Le groupe anglo-suisse Glencore a formellement démenti toute intention de céder tout ou une partie de ses activités en République Démocratique du Congo (RDC), suite à une information relayée par le Financial Times le 14 février. Le porte-parole de l’entreprise a confirmé à Reuters qu’aucune société de conseil ou banque d’investissement n’a été mandatée pour mener une opération de cession. Toutefois, le groupe a admis avoir reçu en 2024 une offre non sollicitée d'un investisseur potentiel du Moyen-Orient, mais cette proposition a été rejetée.

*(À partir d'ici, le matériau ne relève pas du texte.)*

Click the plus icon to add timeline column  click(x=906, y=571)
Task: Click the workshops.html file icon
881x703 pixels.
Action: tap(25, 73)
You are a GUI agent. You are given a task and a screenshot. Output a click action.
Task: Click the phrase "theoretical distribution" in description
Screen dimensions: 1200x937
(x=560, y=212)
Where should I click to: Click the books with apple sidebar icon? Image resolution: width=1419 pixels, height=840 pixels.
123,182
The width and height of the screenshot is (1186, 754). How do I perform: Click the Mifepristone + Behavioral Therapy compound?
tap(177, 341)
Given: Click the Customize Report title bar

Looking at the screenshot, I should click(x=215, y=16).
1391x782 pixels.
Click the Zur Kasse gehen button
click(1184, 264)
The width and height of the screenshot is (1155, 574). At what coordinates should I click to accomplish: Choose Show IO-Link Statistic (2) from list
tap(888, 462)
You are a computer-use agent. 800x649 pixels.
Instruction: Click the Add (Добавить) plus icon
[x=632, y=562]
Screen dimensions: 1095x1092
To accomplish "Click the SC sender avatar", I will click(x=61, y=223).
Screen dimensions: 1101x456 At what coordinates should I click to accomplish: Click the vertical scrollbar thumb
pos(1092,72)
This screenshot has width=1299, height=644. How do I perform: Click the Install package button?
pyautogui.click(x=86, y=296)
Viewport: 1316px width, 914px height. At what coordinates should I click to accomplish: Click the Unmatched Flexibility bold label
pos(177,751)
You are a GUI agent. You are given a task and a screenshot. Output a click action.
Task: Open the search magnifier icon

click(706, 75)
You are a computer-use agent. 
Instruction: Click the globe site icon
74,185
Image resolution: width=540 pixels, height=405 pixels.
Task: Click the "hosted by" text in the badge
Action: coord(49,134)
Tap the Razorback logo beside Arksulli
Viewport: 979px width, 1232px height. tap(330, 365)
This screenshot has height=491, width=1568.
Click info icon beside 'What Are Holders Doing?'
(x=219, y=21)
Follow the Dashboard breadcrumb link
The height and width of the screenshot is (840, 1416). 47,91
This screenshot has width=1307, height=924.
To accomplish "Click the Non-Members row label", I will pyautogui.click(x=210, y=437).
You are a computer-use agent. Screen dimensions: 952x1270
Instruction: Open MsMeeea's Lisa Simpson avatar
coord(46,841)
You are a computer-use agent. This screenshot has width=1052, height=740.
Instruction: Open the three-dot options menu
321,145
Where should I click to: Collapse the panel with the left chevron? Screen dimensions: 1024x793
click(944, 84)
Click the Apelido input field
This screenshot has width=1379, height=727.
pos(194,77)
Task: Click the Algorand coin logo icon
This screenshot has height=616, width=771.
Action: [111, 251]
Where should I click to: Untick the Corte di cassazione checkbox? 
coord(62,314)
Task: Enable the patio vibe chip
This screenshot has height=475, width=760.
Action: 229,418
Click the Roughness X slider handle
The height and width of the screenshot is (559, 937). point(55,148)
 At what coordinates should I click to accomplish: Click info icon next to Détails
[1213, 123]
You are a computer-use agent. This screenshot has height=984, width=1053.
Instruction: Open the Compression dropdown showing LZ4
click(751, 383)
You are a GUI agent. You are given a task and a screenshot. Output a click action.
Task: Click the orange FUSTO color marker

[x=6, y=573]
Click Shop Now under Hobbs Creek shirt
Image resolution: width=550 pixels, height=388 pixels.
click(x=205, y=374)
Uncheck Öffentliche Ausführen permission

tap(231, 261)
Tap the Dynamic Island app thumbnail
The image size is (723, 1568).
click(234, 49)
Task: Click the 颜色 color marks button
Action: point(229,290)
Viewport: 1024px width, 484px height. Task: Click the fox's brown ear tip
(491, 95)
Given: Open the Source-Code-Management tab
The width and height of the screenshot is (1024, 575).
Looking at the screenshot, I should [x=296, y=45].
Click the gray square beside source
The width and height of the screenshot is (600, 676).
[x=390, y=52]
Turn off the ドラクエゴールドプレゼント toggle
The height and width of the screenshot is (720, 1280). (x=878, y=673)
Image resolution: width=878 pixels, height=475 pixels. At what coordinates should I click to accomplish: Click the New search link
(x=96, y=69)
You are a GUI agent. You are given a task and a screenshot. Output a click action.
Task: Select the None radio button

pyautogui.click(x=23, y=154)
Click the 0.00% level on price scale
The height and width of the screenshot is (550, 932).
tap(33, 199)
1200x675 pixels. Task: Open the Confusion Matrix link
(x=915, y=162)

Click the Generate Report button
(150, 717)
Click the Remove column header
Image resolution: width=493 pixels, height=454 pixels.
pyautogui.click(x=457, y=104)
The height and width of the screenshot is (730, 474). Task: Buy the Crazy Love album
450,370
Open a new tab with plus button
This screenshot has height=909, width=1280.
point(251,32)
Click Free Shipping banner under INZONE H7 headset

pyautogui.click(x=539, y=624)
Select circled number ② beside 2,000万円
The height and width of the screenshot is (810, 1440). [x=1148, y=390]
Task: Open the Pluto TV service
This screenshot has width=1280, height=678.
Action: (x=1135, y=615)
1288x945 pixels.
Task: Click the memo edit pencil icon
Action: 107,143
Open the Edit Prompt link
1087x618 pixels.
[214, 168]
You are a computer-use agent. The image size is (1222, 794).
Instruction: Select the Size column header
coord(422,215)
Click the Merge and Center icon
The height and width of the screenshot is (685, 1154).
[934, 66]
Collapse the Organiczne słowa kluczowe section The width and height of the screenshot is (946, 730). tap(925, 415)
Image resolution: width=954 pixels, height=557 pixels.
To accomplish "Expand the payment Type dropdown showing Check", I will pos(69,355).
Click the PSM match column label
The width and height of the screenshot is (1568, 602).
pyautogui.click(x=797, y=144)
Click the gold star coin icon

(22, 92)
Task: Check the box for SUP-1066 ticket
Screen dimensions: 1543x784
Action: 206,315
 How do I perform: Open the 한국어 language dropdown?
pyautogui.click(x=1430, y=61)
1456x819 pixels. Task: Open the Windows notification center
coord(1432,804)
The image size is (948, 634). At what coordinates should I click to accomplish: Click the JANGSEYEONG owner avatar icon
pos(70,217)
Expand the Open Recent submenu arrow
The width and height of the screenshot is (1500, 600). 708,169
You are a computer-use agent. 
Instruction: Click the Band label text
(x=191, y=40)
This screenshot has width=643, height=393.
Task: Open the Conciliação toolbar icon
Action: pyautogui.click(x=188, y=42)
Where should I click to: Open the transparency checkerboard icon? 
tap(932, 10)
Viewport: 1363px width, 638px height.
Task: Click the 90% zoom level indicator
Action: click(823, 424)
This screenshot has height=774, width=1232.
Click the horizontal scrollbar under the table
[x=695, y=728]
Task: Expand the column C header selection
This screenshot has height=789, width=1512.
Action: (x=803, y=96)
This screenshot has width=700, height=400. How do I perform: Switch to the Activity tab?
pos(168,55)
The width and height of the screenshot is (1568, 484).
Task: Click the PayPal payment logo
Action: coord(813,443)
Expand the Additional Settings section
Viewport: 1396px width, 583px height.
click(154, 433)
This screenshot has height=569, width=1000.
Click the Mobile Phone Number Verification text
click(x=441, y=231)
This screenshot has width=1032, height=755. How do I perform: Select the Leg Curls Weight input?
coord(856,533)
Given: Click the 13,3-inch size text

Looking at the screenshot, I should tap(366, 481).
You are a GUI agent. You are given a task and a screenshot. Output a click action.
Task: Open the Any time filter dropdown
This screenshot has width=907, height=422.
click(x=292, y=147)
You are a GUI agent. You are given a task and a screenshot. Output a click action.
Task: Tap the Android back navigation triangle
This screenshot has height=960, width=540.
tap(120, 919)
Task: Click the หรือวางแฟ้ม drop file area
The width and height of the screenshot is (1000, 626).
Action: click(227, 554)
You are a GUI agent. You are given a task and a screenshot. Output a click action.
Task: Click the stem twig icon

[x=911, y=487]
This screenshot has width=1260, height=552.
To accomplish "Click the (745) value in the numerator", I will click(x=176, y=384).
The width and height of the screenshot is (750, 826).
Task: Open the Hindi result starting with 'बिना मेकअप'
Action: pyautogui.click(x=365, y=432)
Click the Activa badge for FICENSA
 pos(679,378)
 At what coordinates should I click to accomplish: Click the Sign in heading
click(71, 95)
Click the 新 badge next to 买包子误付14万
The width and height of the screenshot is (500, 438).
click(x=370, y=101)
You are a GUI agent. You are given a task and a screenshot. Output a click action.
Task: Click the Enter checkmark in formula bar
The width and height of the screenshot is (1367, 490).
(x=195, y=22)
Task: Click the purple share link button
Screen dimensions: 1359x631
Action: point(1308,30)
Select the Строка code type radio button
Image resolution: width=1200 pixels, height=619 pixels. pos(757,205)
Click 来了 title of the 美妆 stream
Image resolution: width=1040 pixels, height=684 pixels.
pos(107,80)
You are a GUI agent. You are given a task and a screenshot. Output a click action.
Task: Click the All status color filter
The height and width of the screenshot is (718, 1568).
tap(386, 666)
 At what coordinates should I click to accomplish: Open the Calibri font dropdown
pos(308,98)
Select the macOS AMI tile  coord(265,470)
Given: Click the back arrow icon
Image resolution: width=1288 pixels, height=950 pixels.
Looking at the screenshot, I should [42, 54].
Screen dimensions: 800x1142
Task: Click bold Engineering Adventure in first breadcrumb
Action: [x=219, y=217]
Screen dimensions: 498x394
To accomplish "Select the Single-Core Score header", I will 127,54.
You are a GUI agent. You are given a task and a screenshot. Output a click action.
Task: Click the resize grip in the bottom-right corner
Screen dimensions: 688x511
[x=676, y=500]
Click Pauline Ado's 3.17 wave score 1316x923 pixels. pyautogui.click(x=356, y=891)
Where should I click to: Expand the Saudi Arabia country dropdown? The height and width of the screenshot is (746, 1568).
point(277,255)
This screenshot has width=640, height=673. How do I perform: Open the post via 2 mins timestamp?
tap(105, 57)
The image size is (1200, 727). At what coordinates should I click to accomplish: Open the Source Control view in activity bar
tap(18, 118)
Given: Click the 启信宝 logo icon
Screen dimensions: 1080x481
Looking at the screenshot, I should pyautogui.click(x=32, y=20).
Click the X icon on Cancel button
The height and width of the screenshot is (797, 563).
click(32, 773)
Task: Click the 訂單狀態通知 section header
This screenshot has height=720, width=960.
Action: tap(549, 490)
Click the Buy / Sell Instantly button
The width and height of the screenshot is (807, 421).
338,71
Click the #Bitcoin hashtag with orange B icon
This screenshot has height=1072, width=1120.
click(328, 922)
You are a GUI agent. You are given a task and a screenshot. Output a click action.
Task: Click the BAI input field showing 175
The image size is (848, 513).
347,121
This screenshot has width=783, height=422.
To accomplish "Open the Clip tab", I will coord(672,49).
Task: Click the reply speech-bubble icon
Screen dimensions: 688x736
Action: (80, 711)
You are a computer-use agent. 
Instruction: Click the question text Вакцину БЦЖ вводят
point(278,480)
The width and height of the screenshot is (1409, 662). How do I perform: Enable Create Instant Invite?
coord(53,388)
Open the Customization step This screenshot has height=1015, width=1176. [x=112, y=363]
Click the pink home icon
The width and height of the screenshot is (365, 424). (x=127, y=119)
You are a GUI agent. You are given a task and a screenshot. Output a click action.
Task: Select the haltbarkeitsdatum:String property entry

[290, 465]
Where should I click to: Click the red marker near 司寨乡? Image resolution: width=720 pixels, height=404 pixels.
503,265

Ce démenti intervient dans un contexte de tensions croissantes autour des opérations minières de Glencore en RDC, particulièrement à Kamoto Copper Company (KCC) et sur le site de Mutanda. Les relations entre le groupe et les autorités congolaises sont devenues de plus en plus complexes ces dernières années, notamment à la suite des accusations de corruption, ainsi que des différends fiscaux concernant des sommes dues à l’administration fiscale congolaise.
Des soupçons alimentés par des scandales passés
L’incertitude grandit dans le milieu des investisseurs, avec certains analystes interprétant cette rumeur de vente comme un signe que Glencore pourrait envisager de se retirer du pays. Après l’annonce du Financial Times, l’action de l’entreprise a enregistré une hausse de 4,8 % avant de clôturer sur une progression de 3 %. En 2024, le groupe avait déjà accepté de verser 152 millions USD pour régler des accusations de corruption en RDC. L’administration fiscale congolaise lui avait également réclamé 895 millions USD, correspondant à des retenues à la source sur les paiements faits à l'homme d'affaires israélien Dan Gertler, un partenaire d'affaires controversé de Glencore.
Malgré ce climat tendu, les autorités congolaises n’ont pas réagi publiquement aux récentes informations. Un aspect important de cette situation concerne le renouvellement des licences d’exploitation de KCC, la plus grande filiale du groupe en RDC. Ces permis, désormais renouvelés pour 15 ans, permettent à Glencore de continuer ses activités jusqu’en 2039, bien que les licences de Mutanda soient valables jusqu’en 2037.
La fin de cycle des opérations minières de Glencore en RDC ?
Sur le plan opérationnel, les mines de Glencore en RDC sont confrontées à un déclin progressif de leur production. En 2024, la production de cuivre à Kamoto et Mutanda a chuté de 7 %, poursuivant une tendance baissière amorcée depuis 2022. La production de cobalt a également enregistré une baisse significative de 10 %. Ce recul sur trois années consécutives soulève des interrogations sur la pérennité de ces actifs à long terme.
Le site de Kamoto dispose d'une durée de vie restante de 15 ans, en parfaite adéquation avec la période couverte par le renouvellement de ses permis. De son côté, la mine de Mutanda pourrait théoriquement continuer jusqu’en 2040, à condition de recevoir l'autorisation pour des investissements supplémentaires. Mais le déclin de la production soulève des interrogations sur l'avenir à long terme de ces projets en RDC.
Des réserves encore significatives à exploiter
Malgré ces défis, les récentes évaluations des réserves minérales sur les sites de Glencore en RDC indiquent encore des potentiels importants. À Mutanda, les permis abritent des réserves quasi prouvées de 3,8 millions de tonnes de cuivre et 1,2 million de tonnes de cobalt, offrant ainsi des perspectives intéressantes pour les investisseurs à la recherche de gisements rentables.
En dépit de ces tensions et de la baisse de production, Glencore semble pour l’instant se concentrer sur la gestion de ses actifs en RDC, tout en restant ouvert à de potentielles offres d’investisseurs, sans toutefois céder à la pression d'une vente imminente.